İslamiyet Öncesi Türk Edebiyatı Ürünleri: Sagu Türünün Özellikleri

Alp Er Tonga öldi-mü (Alp Er Tunga öldü mü?) 
İsiz ajun kaldı-mu (Kötü dünya kaldı mı?)
Ödlek öçin aldı-mu (Felek (böylece) öcünü aldı mı?)
Emdi yürek yırtılur (Şimdi yürek(ler onun ölümünün acısı ile) parçalanıyor.)

Begler atın argurup 
(Beyler atlarını yordular;)
Kadgu anı torgurup (Kaygı (ve keder) onları zayıflattı.)
Mengzi yüzi sargarıp (Bet ve benizleri (öyle) sarardı (ki))
Kürküm angar türtülür ((yüzlerine) safran sürülmüş (sanırsınız))

Ulşıp eren börleyü 
(Erkekler kurtlar gibi, hep birlikte uluyorlar;)
Yırtıp yaka orlayu (Yakalarını yırtıyor ve çığlık atıyorlar.)
Sıkrıp üni yurlayu (Islık çalar gibi sesler çıkarıyor ve feryat ediyorlar.)
Sıgtap közi örtülür (Ağlamaktan gözleri (yaşlarla) örtülüyor.)

    Nazım birimi: dörtlük
    Ölçü: 7’li hece ölçüsü 4+3 durak
    Kafiye şeması: aaab, cccb…
    Konu: Alper Tunga’nın ölümünden duyulan acı dile getirilmiştir.

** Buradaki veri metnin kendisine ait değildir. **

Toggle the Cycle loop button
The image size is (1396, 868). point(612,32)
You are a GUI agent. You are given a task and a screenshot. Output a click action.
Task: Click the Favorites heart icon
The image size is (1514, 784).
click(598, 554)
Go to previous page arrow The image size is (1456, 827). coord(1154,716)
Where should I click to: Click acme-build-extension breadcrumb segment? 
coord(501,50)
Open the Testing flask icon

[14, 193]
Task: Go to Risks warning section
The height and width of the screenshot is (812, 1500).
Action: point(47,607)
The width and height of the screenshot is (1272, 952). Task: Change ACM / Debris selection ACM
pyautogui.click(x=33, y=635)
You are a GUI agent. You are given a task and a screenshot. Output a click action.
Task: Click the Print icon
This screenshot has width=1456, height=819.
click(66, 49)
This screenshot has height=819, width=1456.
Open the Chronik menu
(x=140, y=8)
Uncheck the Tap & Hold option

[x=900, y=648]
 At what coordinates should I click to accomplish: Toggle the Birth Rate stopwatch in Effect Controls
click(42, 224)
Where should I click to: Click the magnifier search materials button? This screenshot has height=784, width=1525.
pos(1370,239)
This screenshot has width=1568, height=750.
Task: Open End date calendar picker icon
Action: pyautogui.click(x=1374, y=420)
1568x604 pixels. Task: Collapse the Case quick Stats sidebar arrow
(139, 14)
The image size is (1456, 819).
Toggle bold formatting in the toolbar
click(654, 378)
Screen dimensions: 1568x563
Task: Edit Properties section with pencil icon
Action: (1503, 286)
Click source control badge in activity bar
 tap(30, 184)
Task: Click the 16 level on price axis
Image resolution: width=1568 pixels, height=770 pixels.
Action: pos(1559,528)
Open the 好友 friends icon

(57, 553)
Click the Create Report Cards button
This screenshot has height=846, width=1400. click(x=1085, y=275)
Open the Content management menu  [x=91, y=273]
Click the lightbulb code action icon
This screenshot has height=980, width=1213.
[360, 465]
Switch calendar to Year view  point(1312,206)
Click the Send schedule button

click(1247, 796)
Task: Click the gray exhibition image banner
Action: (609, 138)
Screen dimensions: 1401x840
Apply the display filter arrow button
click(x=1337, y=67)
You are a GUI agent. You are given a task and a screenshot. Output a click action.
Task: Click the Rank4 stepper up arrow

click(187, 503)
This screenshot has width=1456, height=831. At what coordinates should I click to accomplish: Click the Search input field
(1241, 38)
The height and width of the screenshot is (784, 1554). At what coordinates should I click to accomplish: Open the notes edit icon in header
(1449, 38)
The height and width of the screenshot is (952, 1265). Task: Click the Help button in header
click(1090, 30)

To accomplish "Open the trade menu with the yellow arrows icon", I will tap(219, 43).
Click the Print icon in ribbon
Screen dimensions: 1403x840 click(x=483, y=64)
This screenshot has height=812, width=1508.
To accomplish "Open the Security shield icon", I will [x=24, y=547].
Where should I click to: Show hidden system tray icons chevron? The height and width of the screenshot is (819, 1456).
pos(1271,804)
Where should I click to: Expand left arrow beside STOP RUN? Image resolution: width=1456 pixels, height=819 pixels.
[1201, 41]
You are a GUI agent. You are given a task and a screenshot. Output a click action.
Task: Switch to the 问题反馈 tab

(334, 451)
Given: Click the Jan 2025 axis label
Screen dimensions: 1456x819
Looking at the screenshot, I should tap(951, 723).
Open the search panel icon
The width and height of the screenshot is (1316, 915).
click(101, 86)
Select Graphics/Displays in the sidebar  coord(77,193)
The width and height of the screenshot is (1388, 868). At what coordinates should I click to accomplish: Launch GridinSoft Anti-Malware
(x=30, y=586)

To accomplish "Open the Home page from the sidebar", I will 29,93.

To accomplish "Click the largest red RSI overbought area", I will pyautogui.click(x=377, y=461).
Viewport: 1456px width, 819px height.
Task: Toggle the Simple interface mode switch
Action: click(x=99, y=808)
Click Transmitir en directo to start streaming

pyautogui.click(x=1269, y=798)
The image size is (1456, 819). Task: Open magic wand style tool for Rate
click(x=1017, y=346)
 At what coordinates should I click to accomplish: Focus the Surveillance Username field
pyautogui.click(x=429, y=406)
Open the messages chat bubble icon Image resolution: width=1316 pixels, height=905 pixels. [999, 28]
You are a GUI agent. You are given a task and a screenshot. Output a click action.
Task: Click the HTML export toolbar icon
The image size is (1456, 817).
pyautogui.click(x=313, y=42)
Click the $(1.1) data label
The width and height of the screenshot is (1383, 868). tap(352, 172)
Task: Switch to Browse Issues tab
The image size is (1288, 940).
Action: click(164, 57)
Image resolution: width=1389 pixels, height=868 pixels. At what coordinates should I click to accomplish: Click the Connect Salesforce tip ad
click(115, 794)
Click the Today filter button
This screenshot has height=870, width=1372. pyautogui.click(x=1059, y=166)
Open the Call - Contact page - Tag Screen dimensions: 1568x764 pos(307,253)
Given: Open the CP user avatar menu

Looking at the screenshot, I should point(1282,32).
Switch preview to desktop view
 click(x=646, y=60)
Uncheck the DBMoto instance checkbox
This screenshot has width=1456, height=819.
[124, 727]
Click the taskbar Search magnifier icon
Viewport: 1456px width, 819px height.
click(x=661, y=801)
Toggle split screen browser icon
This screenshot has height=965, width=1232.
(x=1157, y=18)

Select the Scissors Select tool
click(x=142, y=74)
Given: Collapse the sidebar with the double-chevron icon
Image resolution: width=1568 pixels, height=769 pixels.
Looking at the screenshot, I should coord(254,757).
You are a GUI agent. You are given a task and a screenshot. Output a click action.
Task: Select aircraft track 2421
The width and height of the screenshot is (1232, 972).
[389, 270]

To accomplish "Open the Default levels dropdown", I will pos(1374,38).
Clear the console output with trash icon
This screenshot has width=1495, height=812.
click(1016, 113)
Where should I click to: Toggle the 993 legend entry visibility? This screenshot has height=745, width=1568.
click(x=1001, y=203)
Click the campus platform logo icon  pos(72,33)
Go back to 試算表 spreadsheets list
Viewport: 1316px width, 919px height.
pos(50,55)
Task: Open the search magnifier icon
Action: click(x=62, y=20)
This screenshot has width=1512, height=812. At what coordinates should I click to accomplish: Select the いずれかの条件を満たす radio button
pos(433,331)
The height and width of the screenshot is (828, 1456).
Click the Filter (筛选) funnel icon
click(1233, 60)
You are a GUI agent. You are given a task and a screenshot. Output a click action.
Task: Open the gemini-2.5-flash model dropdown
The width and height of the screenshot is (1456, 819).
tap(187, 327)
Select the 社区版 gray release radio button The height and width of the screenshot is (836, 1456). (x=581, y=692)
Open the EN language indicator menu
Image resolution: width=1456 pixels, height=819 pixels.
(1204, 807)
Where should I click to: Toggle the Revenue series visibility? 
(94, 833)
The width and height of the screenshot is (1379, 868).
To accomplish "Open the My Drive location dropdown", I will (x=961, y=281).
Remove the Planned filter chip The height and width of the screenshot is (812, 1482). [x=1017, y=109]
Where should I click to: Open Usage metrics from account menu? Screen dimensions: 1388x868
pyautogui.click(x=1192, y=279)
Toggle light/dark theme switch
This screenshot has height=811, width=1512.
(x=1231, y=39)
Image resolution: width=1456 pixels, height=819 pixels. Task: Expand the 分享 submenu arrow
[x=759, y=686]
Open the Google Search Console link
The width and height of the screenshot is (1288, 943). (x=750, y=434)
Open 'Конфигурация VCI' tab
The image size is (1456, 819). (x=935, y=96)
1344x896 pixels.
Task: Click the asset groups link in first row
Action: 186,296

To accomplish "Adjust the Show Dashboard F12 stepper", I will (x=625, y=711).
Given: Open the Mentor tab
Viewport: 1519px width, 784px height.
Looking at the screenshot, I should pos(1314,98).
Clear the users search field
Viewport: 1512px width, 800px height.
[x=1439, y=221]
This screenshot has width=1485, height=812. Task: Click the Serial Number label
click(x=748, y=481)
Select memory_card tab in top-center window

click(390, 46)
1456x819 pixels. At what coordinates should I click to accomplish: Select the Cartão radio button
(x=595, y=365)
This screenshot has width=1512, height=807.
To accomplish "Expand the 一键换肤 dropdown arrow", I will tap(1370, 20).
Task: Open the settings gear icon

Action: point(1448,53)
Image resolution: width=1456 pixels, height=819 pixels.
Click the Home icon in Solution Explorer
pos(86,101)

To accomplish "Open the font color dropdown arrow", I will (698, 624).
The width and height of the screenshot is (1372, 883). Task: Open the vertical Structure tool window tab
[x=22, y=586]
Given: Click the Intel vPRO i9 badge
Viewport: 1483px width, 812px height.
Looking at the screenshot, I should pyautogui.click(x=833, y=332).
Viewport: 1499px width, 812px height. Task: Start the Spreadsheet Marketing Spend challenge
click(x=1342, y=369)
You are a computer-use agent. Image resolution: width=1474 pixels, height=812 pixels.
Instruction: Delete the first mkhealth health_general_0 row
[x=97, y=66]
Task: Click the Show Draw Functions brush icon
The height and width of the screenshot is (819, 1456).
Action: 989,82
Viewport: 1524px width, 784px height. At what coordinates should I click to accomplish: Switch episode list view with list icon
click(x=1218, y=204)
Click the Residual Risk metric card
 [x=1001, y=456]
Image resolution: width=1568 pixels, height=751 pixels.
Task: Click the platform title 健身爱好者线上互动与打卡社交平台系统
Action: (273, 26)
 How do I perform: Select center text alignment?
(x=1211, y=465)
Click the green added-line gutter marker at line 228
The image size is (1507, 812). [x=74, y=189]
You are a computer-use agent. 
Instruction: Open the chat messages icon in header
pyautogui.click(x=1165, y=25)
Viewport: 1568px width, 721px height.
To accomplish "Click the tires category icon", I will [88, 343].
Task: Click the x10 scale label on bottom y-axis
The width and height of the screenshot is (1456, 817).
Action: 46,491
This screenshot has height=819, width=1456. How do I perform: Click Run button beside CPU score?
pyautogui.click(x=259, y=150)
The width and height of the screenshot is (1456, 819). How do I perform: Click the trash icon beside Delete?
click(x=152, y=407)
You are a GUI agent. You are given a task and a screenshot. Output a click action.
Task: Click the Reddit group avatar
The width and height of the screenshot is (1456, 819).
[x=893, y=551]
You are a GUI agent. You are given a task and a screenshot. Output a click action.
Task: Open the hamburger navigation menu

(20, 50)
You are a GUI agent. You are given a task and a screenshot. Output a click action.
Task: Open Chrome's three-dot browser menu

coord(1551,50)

Okuduğumuz metin, İslamiyet’in Kabulünden Önceki Türk Edebiyatı’nın Sözlü Dönemi’ne ait bir sagu örneğidir. Metinde Alp Er Tunga’nın ölümü üzerine duyulan acı dile getirilmiştir. Alp Er Tunga; yüksek bilgi ve birçok fazileti şahsında toplamış, anlayışı ile nam salmış, pek çok ülke zapt etmiş, kahraman bir Türk beyi olarak kabul edilmektedir. Verilen saguda insanların Alp Er Tunga’nın ölümü karşısında sergiledikleri tavır, onun ne kadar çok sevilen ve sayılan bir bey olduğunu göstermektedir. Ayrıca Alp Er Tunga’nın İranlı şair Firdevsî’nin Şehname adlı eserinde geçen Efrasiyap olduğu bilinmektedir. Alp Er Tunga, Turan’ın büyük hükümdarlarından biri olup Büyük İskender’den önce yaşamıştır. Kahramanlığı ile nam salmış biridir.

 Sagu Türünün Özellikleri
  • Sagular yuğ adı verilen cenaze törenlerinde; ölen bir kişinin ardından duyulan acı, onun yiğitliği, fazileti gibi konuları işler. 
  • Dörtlük nazım biriminin kullanıldığı sagular, 7’li hece ölçüsüyle oluşturulur. 
  • Okuduğunuz metin de 7’li hece ölçüsü ile söylenmiş ve beş dörtlükten oluşmuştur. 
  • Kafiye düzeni koşukla aynıdır. 
  • Eser, Sözlü Edebiyat Dönemi’ne ait bir ürün olduğu için anonimdir. 
  • Dil sade, halkın anlayabileceği yalınlıktadır. Kısacası dönemin ürünlerinde henüz bir yabancılaşma söz konusu değil, yerlilik esastır. 
  • İslamiyet’in Kabulünden Önceki Dönem’de sagu adı verilen biçimin divan edebiya­tındaki karşılığı mersiye, halk edebiyatındaki karşılığı ise koşma nazım biçimiyle söylenen ağıtlardır.
 Sav Nedir?
  • İslamiyet’in Kabulünden Önceki Türk Edebiyatı’nın Sözlü Dönemi’ne ait diğer iki ürünü ise bugünkü atasözü yerine kullanılan savlar ve bir milleti derinden etkileyen, yiğitlik, savaş, göç gibi ko­nuları işleyen destanlardır. 
  • Sözlü Dönem’e ait bu ürünler, dilden dile aktarılarak yayılmış ve günümüze kadar gelmiştir. Kaş­garlı Mahmut da Türk boyları arasında dolaşarak bu sözlü ürünleri derlemiş ve Divânu Lugati’t-Türk adlı eserine almıştır.